Getting a good night’s sleep can seem like an impossible dream for those in chronic pain. And to make matters worse, the situation tends to worsen over time, resulting in a never-ending pain/insomnia cycle. The pain causes sleep deprivation, which in turn weakens the body’s natural pain control mechanisms—leading to more pain and more insomnia.
Since medication is not recommended for long-term use, researchers from the University of Alberta have been exploring low-cost, alternative therapies to help people with chronic pain get better sleep.
Their findings show that self-administered hand shiatsu—a Japanese form of massage, similar to acupressure—can help people in pain fall asleep more quickly and stay asleep for a longer period of time.
Shiatsu is a century-old massage technique in which the practitioner stimulates the patient’s acupressure points to relieve pain and stress. This is believed to balance and free the flow of chi, or ‘life force,’ energy in the body. During self-administered shiatsu, you simply perform the techniques on yourself.

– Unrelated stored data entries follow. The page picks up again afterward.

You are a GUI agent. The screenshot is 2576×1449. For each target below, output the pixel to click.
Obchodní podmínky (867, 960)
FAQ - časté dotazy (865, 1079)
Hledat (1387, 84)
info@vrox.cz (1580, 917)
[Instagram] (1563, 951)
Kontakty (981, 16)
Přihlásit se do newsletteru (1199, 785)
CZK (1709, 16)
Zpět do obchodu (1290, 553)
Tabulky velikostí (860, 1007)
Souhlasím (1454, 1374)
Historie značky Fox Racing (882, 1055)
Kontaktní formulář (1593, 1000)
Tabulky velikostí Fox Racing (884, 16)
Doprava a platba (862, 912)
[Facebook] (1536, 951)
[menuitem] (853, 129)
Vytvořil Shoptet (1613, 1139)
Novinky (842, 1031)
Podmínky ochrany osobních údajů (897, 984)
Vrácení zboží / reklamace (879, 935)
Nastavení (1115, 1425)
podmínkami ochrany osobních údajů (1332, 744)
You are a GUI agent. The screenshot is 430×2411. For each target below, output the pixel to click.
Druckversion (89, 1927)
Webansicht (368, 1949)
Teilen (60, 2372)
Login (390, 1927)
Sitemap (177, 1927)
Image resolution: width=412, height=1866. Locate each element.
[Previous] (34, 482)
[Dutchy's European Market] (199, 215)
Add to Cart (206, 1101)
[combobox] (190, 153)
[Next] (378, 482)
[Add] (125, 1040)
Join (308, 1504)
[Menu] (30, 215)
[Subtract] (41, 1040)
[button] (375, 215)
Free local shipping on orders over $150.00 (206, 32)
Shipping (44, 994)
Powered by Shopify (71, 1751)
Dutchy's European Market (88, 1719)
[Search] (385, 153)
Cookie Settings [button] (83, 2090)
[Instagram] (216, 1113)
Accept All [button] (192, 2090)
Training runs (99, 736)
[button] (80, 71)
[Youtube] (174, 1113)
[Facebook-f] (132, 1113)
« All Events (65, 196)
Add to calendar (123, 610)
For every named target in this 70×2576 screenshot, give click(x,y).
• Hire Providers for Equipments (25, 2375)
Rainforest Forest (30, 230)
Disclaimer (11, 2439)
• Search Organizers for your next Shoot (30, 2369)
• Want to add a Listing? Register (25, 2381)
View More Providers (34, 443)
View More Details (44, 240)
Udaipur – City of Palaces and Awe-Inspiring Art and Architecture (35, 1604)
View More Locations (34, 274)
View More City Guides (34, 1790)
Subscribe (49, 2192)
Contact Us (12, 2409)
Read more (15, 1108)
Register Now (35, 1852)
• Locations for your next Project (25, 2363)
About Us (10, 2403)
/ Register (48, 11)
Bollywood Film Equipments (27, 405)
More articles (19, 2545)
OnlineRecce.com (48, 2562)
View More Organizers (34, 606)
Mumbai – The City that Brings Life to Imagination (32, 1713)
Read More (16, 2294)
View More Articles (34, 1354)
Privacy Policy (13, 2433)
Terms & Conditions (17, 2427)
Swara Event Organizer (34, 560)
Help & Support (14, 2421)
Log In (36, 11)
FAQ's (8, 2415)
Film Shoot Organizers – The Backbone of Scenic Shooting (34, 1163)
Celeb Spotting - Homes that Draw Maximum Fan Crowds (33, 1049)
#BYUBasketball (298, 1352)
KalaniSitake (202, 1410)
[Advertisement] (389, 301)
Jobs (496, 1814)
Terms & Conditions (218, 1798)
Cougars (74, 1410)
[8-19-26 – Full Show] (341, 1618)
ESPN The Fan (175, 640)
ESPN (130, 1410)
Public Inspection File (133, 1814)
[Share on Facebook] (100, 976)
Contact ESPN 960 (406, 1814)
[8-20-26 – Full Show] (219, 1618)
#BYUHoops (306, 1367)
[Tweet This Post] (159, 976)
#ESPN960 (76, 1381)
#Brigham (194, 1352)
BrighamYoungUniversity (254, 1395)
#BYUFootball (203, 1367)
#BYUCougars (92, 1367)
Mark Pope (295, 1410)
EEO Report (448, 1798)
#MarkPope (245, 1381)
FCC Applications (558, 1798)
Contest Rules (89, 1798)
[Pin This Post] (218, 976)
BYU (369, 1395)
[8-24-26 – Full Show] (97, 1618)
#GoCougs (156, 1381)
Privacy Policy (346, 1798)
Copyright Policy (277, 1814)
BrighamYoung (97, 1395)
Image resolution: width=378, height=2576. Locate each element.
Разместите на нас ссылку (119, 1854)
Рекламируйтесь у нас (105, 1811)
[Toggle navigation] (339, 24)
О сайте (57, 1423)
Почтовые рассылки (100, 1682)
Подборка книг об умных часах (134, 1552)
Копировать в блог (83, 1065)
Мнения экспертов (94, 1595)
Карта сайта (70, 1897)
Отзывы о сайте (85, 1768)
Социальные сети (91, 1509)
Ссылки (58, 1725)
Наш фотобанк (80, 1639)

For the study, nine people suffering from chronic pain were trained in hand shiatsu techniques to perform just before bed. At the two-week and eight-week follow-ups, the participants reported that they were falling asleep faster and sleeping longer as well. In fact, many participants said they had a hard time staying awake during shiatsu and would actually fall asleep before they had finished the treatment.
The researchers note that the strong mental attention needed for shiatsu may be enough in itself to help people fall asleep faster—there simply is no mental space left for negative thoughts (often a part of insomnia).
"One of the barriers to falling asleep for people who have pain is they worry about what's going to happen and while you're laying there you're thinking about all these negative things, it occupies your attention," says Cary Brown, an associate professor of occupational therapy in the Faculty of Rehabilitation Medicine. "This relates to research on attention in cognitive theory."
Given the small size of the study, the researchers aren’t able to make grand conclusions just yet, but the results are very promising and have paved the way for more research.
For patients suffering from chronic low back pain and other musculoskeletal injuries, the only thing that matters is finding something that works, Brown says. Not only does sleep deprivation lower a person's pain threshold, it also affects overall health. Sleep-deprived people are at increased risk of obesity, diabetes, cardiovascular disease and even traffic accidents.